Dr. Albert Dzur, Distinguished Research Professor, Bowling Green State University
ABSTRACT: This talk aims to spark reflection on tensions between democracy and organization that arise in professionalized institutions. These tensions include the apparent conflict between participation and effectiveness, the ways that built institutions hide their subjective origins, the friction of private interests and public purposes, the seemingly inextricable connection between empowering and disempowering aspects, and the difficulty of being fixed and supportive while also fluid and dynamic. The goal of the talk is to open a discussion of current trends of distrust, reaction, and radical critique by examining institutional contexts. By recognizing and grappling with these tensions, democracy-minded professionals in engineering and technology can re-shape institutions so they support citizen agency and caring, nonviolent relations. They can offer vibrant, shared spaces of mutual support that value knowledge production and social problem-solving at a time of heightened skepticism about the democratic project.
BIO: Albert Dzur is a democratic theorist interested in citizen participation and power-sharing innovations in public and private sector organizations. His most recent book is Democracy in Action: Collective Problem Solving in Citizens’ Governance Spaces, co-authored with Carolyn Hendriks (Oxford, 2025). Other publications include Democracy Inside: Participatory Innovation in Unlikely Places (Oxford, 2019); Rebuilding Public Institutions Together: Professionals and Citizens in a Participatory Democracy (Cornell, 2017); Punishment, Participatory Democracy, and the Jury (Oxford, 2012); Democratic Professionalism: Citizen Participation and the Reconstruction of Professional Ethics, Identity, and Practice (Penn State, 2008); and, co-edited with Ian Loader and Richard Sparks, Democratic Theory and Mass Incarceration (Oxford, 2016).
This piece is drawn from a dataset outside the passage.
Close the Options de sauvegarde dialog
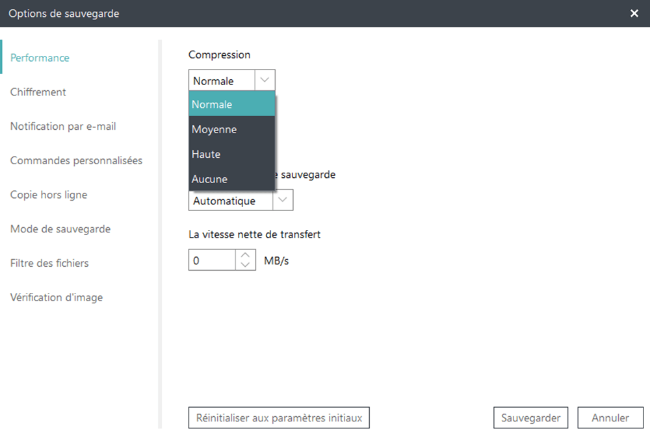 [634, 13]
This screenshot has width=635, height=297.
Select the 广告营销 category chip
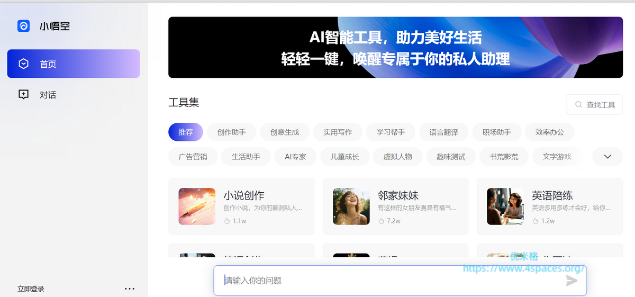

His interviews with innovative professionals appear in Boston Review, The Good Society, International Journal of Restorative Justice, where he is an associate editor, and National Civic Review, where he is a contributing editor. He also serves on the editorial boards of the Howard Journal of Crime and Justice, and Democratic Theory. He is a Distinguished Research Professor in political science and philosophy at Bowling Green State University.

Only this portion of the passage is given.